Communication Access Real‑time Translation (CART) is provided in order to facilitate communication accessibility and may not be a totally verbatim record of the proceedings. Consumer should check with the moderator for any clarification of material.
This text-based course is a written transcript of the event, “Mild Cognitive Impairment Assessment and Treatment,” presented by Kimberly McCullough on March 29, 2012.
>> Amy Natho: I would like to welcome you to SpeechPathology.com e‑Learning experts seminar titled, “Mild Cognitive Impairment Assessment and Treatment.” At this time it is very much a pleasure and an honor to introduce Kim McCullough, Ph.D., CCC‑SLP. Dr. McCullough is Associate Professor at the University of Central Arkansas. She has 17 years of experience as clinician, teacher and researcher in adult neurogenic communication disorders. Welcome Kim, and thank you for being here today.

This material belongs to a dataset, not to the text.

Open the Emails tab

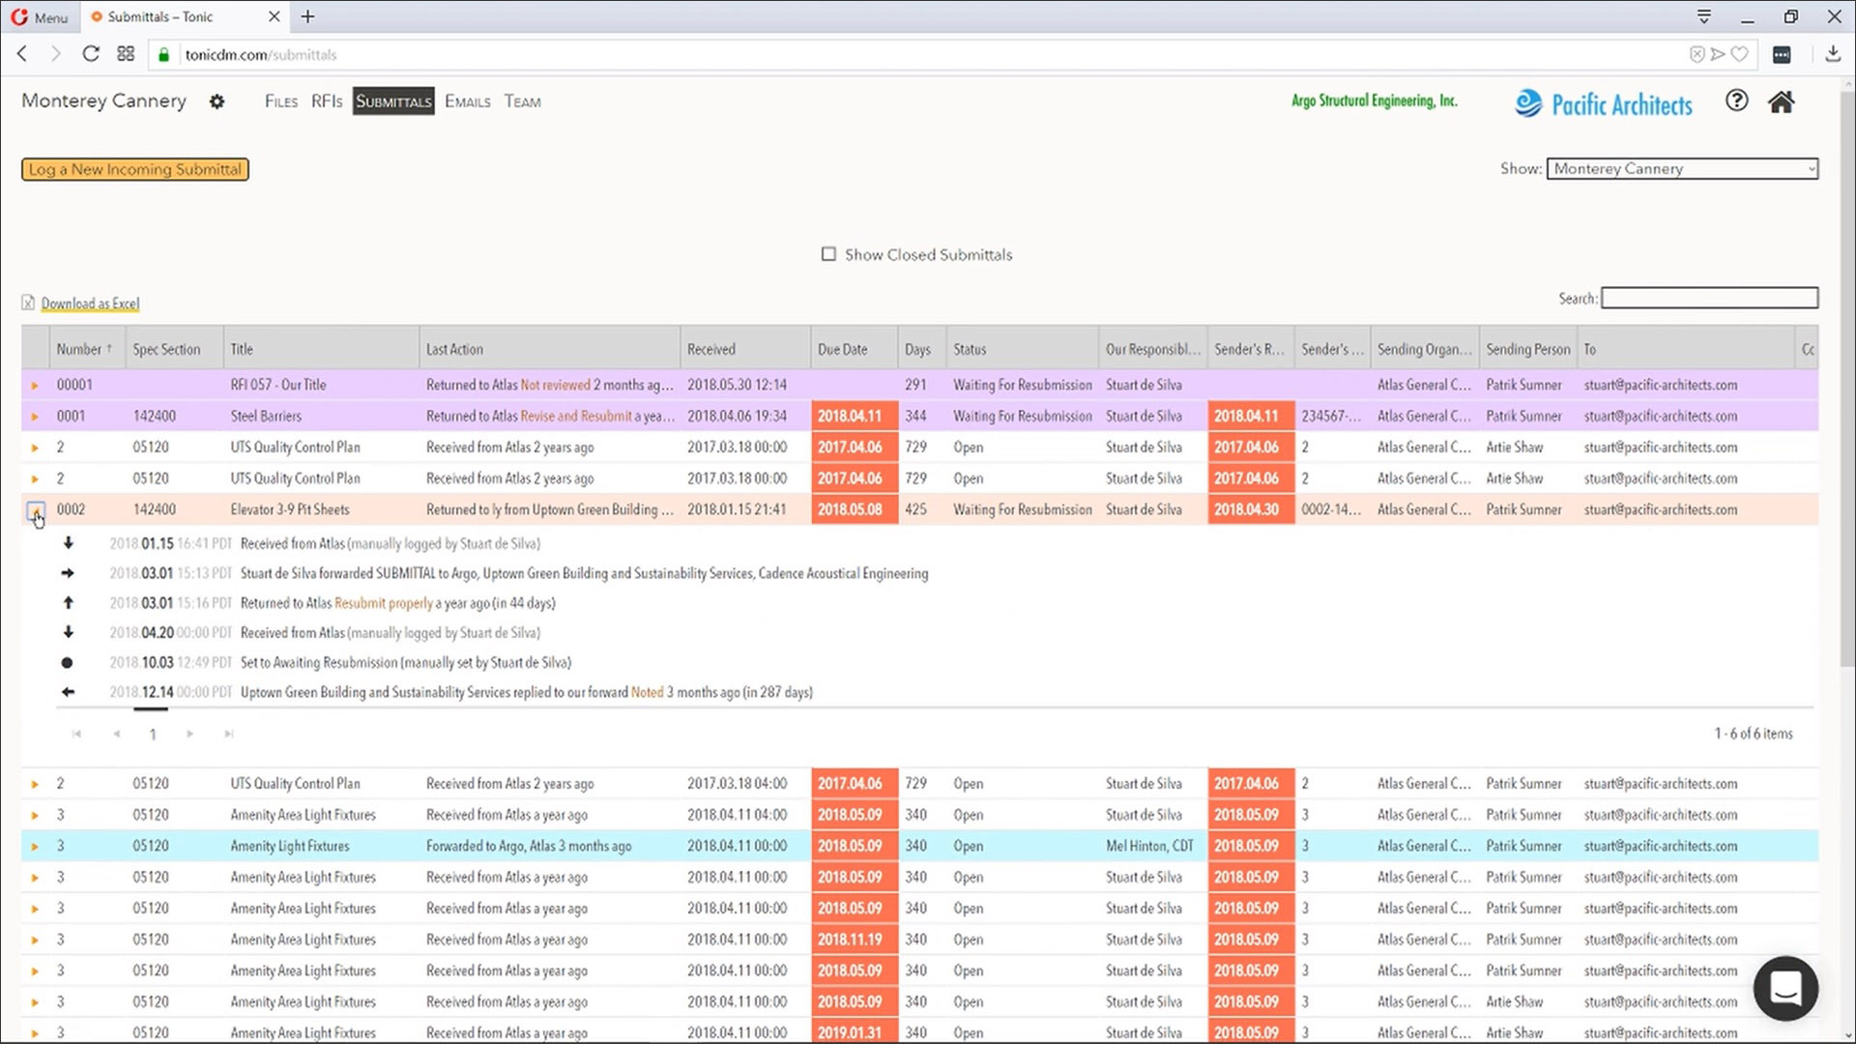467,102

>> Dr. Kim McCullough: Hello I certainly appreciate this opportunity. I have been using SpeechPathology.com for several years now, and it is a great way to learn new information and also a very convenient way to get CEU's.

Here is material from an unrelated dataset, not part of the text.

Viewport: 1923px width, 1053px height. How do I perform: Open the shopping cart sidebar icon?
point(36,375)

We will start the presentation by talking about mild cognitive impairment, what it means to the speech-language pathologist (SLP), and what our roles are going to be as far as assessment and treatment are concerned. We will discuss what normal aging is in relation to mild cognitive impairment, what the definition of mild cognitive impairment is, as well as our role in assessment and treatment. As we get started, I would like to poll the audience. Do you work in a hospital setting? About eight of you work in a hospital setting. What about outpatient? Looks like six or seven people in outpatient. How many are in a long‑term care setting? There are about five people here in the long‑term care setting. An interesting thing about mild cognitive impairment (MCI) is you will see it in outpatient, hospital, as well as long‑term care settings.
Learning Objectives
- Identify normal age-related changes in language and cognition
- List the diagnostic criteria for MCI.
- Describe the role of the SLP in assessment of MCI
- Describe the role of the SLP in treatment of MCI
Change is Coming
Change is certainly inevitable, and even though we do not think about our brain and the changes that occur over time, there is no doubt that there are both anatomical and functional changes taking place as we age. The first indication of these types of age‑related changes usually manifest in behavior. Since our behavior is dictated by our brain, we expect to find anatomical changes in the brain that accompany or manifest in behavioral changes. Some people refer to the aging process as development in reverse. I do not think that is a good description. You might want to think of it more as a continuum or an evolution. Anatomically, the changes that you will see include decreases in brain volume, changes in your gray and white matter, changes in the way your blood flows as well as how nutrients and wastes are metabolized within the brain, and changes in production of neurotransmitters such as dopamine. Functionally, you will see changes in visual perception, attention, language and semantic processing, working memory and executive functions. We will spend most of our time focusing on this continuum, looking at these functional changes, and what our role is, not only with normal aging, but with those who are demonstrating or presenting with mild cognitive impairment.